Stored items
"""
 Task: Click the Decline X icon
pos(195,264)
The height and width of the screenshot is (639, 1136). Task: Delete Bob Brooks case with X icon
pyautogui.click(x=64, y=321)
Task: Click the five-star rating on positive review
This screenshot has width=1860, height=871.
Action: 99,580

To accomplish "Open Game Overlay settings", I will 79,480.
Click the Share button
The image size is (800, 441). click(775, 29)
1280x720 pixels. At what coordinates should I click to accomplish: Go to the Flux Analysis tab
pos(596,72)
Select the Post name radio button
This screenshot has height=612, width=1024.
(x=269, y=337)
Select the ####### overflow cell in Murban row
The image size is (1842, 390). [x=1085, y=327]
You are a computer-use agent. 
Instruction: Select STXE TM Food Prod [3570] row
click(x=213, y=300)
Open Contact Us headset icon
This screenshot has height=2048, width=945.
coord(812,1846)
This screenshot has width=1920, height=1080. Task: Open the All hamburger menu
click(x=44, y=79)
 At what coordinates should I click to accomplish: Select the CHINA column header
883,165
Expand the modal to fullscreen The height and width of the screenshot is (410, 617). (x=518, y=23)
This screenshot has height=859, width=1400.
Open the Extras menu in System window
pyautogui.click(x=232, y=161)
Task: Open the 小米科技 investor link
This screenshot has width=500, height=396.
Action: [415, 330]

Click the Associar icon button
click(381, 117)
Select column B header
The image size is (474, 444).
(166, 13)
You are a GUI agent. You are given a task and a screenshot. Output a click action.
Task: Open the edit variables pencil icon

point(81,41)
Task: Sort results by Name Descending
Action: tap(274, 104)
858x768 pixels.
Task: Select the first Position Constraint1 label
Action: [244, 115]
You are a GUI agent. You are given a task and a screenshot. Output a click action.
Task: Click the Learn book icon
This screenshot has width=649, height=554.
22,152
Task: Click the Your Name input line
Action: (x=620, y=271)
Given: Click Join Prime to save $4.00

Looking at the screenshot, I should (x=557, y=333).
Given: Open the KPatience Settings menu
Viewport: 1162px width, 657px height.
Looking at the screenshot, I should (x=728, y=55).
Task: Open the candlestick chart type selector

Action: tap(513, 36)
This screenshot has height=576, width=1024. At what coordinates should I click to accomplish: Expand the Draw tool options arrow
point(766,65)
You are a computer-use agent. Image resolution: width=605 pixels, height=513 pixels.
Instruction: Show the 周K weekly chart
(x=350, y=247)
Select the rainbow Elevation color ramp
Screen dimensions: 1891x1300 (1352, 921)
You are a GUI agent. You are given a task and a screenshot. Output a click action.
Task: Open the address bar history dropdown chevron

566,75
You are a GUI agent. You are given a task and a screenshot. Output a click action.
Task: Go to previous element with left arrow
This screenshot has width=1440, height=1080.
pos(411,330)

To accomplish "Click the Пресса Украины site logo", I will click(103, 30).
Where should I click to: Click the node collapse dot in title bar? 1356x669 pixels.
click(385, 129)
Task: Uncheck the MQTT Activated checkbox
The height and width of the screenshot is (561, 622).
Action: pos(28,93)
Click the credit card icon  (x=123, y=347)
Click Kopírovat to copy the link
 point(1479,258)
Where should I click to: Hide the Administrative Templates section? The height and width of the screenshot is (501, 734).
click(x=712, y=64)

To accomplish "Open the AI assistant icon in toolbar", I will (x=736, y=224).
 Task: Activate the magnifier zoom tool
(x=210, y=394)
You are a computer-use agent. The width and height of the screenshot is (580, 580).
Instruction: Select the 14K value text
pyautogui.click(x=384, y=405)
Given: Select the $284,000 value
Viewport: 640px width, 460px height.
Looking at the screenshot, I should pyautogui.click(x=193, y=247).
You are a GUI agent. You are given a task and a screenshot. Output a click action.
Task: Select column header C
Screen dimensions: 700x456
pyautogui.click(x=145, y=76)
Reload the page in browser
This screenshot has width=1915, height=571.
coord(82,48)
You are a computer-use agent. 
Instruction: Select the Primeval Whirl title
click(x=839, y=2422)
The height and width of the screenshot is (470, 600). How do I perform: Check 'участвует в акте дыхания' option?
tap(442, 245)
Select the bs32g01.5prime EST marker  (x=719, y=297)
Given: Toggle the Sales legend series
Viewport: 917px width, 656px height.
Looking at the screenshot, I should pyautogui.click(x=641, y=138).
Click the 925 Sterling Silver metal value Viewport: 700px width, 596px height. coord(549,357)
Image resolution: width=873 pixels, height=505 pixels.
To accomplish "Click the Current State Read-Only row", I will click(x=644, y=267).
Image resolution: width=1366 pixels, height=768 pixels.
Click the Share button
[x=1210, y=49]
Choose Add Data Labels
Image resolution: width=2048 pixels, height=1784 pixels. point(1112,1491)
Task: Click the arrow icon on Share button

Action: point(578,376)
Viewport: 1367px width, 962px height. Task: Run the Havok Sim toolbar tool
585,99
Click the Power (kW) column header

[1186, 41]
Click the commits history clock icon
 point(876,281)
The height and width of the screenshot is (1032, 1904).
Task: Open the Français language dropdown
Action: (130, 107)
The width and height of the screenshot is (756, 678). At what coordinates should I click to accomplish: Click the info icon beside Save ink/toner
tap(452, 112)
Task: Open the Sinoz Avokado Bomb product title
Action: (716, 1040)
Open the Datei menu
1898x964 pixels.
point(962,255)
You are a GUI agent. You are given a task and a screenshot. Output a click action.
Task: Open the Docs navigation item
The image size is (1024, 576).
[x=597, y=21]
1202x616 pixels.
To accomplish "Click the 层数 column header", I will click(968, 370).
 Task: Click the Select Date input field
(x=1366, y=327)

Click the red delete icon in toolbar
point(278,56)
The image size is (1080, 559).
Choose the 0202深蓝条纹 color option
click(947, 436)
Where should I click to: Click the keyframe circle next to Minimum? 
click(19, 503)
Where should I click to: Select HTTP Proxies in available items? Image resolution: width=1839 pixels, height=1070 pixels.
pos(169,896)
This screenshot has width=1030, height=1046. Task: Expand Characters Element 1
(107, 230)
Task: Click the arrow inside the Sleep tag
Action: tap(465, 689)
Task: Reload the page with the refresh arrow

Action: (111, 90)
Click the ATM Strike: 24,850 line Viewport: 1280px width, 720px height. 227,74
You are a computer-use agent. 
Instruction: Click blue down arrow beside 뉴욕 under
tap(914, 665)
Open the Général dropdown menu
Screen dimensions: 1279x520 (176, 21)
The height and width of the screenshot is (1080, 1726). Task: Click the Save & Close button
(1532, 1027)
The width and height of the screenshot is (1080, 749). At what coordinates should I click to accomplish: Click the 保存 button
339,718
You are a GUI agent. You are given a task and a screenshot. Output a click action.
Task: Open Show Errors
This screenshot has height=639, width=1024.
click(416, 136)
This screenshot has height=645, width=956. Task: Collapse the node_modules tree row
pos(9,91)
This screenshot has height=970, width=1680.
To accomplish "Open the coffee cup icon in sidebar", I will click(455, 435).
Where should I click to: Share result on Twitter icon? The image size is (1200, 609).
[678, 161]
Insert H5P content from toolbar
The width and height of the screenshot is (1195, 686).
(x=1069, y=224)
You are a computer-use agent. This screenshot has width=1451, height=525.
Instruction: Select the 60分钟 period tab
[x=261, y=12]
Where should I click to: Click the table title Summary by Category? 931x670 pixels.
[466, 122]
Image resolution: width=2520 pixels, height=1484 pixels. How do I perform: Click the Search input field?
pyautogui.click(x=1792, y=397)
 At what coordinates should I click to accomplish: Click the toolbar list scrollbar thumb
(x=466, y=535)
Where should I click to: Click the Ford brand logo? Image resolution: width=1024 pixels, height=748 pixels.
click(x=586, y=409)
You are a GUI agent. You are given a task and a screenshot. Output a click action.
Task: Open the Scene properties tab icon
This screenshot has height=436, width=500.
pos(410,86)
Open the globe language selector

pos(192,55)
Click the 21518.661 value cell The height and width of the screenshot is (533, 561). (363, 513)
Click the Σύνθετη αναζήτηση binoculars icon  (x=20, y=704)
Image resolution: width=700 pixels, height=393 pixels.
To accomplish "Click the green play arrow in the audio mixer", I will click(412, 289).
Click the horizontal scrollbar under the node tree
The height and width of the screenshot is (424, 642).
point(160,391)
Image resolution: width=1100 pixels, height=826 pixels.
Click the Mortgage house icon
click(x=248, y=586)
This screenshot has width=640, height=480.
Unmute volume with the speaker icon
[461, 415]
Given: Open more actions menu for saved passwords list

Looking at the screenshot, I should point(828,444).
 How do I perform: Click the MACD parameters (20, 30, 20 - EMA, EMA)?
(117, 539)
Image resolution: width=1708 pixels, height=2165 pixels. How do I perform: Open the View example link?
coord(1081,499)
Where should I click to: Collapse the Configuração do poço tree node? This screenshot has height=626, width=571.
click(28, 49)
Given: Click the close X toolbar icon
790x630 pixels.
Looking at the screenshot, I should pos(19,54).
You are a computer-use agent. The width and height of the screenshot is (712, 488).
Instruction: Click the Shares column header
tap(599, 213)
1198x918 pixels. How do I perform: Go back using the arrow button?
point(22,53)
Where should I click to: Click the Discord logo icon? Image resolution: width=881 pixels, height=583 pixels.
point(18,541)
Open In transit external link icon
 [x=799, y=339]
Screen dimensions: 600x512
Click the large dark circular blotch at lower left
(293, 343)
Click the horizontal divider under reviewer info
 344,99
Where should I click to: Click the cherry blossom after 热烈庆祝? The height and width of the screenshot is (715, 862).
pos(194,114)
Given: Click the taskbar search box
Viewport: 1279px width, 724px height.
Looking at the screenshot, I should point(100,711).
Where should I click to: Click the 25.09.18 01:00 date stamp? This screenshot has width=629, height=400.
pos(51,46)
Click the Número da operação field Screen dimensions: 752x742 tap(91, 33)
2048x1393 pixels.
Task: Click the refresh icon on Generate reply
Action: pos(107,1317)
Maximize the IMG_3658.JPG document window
"""
# [Instructions to follow]
Your answer should consist of the lines above that hold the word "will", copied exactly.

# [Your solution]
To accomplish "Open Game Overlay settings", I will 79,480.
To accomplish "Click the Пресса Украины site logo", I will click(103, 30).
To accomplish "Open the AI assistant icon in toolbar", I will (x=736, y=224).
To accomplish "Click the Current State Read-Only row", I will click(x=644, y=267).
To accomplish "Click the 层数 column header", I will click(968, 370).
To accomplish "Open the coffee cup icon in sidebar", I will click(455, 435).
To accomplish "Click the green play arrow in the audio mixer", I will click(412, 289).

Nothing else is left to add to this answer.